As far as I can see cigarette consumption does not drive lung cancer rates in the UK. This does not mean that smokers are not more likely to get lung cancer it just means something else drives lung cancer rates.

4 comments:

  1. I'd very much like to visit with Fredrik Eich
    I have never blogged before, so I don't know the "rules" or "customs of blogging. Do all writings get posted? or is there somebody editing and deciding what is useful and what is nonsense?

    Female lung cancer may have less to do with smoking and more to do with vitamin E which is easily depleted by female hormone supplements.

    The following information might add support to Fredrik's blog August 19, 2012:

    Pollutants such as cigarette smoke do not cause cancer directly, because your body has many ways to remove pollution, depending on which toxin and where in the body. Toxins are only a problem when the body cleaning mechanisms fail.

    Your body routinely "cleans" inner surfaces (inside of lungs or sinuses of uterus or vagina) --- as long as your body had a supply of vitamin A, which is an oily vitamin easily oxidized. So vitamin E becomes important because the vitamin E prevents the oily vitamin A from damage --- thus allowing A to do its job of cleaning inner surfaces of the lungs.

    As I look at lung cancer statistics, it seems blatantly obvious that female lung cancer has little relationship to smoking. There must be something else going on.
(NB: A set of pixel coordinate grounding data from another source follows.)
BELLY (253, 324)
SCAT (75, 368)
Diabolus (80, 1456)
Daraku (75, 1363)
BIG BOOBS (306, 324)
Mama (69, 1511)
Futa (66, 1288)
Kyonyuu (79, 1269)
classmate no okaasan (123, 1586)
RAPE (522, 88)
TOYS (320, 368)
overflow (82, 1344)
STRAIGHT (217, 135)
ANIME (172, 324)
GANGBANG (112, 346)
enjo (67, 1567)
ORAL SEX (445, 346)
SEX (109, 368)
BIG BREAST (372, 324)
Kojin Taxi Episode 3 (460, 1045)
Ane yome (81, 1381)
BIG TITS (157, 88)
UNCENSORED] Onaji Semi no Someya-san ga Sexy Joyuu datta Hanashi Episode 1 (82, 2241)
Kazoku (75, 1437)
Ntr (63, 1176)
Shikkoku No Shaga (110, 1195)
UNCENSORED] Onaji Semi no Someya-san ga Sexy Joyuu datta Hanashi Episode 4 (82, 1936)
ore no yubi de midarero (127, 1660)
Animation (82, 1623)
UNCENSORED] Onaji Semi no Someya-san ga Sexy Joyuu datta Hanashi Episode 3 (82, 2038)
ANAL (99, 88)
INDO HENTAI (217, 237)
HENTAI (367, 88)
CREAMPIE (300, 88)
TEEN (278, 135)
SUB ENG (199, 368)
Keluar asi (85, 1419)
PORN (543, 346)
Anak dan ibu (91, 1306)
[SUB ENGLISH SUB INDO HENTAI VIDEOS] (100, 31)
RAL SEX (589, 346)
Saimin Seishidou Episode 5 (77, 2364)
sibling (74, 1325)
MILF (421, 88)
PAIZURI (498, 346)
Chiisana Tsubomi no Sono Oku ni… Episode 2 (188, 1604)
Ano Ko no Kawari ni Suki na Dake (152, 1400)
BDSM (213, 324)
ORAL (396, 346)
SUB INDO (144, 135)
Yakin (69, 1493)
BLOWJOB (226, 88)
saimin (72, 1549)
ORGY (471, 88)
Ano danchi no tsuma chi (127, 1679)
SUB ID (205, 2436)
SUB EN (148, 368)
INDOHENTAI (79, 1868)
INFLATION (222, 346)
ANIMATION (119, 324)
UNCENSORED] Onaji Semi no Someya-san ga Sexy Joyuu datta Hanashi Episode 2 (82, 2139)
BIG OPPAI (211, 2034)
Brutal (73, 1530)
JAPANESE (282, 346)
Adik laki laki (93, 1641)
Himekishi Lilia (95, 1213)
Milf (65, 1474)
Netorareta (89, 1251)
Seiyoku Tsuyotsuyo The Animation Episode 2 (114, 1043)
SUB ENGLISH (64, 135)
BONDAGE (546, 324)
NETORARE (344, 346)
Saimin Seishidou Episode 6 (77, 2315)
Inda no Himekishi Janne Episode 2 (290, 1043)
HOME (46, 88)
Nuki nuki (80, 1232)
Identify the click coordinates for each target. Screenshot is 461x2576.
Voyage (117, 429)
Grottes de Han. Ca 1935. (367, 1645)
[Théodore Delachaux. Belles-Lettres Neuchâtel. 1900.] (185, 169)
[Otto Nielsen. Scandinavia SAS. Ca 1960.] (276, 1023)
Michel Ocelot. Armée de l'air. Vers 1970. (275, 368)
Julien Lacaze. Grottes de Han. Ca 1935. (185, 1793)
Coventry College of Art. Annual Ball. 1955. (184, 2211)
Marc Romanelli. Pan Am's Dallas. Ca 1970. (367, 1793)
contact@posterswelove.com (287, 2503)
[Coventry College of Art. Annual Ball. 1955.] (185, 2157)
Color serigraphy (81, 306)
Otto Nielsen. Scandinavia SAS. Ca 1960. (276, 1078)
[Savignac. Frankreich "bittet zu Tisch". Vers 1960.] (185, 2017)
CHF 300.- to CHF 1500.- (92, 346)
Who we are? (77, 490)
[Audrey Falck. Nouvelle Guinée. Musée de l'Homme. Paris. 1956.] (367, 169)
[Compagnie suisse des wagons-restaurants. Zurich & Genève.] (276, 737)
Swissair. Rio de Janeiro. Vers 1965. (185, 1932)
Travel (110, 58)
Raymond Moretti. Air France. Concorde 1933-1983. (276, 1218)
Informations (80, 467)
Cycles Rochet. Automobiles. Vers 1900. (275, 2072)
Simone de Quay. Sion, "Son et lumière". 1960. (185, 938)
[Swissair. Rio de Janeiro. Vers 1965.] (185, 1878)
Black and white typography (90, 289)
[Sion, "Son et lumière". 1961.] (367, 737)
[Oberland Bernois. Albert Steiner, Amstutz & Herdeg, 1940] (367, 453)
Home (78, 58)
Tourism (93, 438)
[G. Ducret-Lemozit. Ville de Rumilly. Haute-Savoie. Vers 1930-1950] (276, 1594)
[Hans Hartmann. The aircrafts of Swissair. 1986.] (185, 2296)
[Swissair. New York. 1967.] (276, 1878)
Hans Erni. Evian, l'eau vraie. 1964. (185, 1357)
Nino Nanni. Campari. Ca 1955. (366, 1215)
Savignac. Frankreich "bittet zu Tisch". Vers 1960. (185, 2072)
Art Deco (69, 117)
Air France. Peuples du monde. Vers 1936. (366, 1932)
    The big difference between male cancer and female cancer is not about smoking, but about hormones. Young women take birth control pills and older women take menopause pills --- both of these "medicines" work by increasing the female hormone estrogen.

    There are two problems with estrogen: First, it signals the tumor to grow in the same way that estrogen signals the embryo to divide and multiply. Conventional scientists have finally admitted (40 years too late) that estrogen supplements increase breast cancer, but they are to slow to make the similar connection to lung cancer.

    The second problem with estrogen is that it depletes the vitamin E which is the main reason women get so much lung cancer. Here's how it works (or fails to work):

    Without vitamin E the vitamin A fails to do its job of cleaning the lungs--- and Wallah! --- you have 40 million women unable to flush toxins out of their lungs.

    Bottom line is that female lung cancer has little to do with smoking and everything to do with a very little vitamin E in their diet.

    No, I'm not a vitamin E salesman. A hundred years ago, we got plenty of vitamin E from eating whole grains. The E is in the hull of the grain. But the food manufacturer grind the hull off of the seed, and wastes all the vitamin E.

    I read a lot of medical studies and sometimes I notice "connections" that apparently others do not see --- If you need it, I could send you information about relevant studies.

    My name is Tom Ramsell in Iowa --- is it proper to give an address or phone?? like I say -- this is my very first "blog experience" thanks for reading it.

    ReplyDelete
  2. Tom,
    An interesting theory. My first reaction would to be to look at a country such as the Republic of Ireland where birth control pills were available much later than say in the UK. As far I can see the trends for female lung cancer rates are almost identical, you can look at the trends via the link I posted below my chart.
    Please feel free to post links to anything in the literature that you think may be of interest.
    All the best, Fredrik.

    ReplyDelete
    Replies
    1. Dear Mr. Eich

      I am curious about your background. Tell me if i am wrong. You seem to know a lot about --- not sure I have the right word --- is it "demographics"??? --- the study of comparing medical statistics --- charts and trends --- from one country to another or one year to another or different counties. Is that your profession? -- or just a private obsession??

      Delete
  3. I am developer/programmer/analyst (code-monkey) by occupation. I would not characterize my interest in this topic as an obsession. I would say it is just one of a number of interests.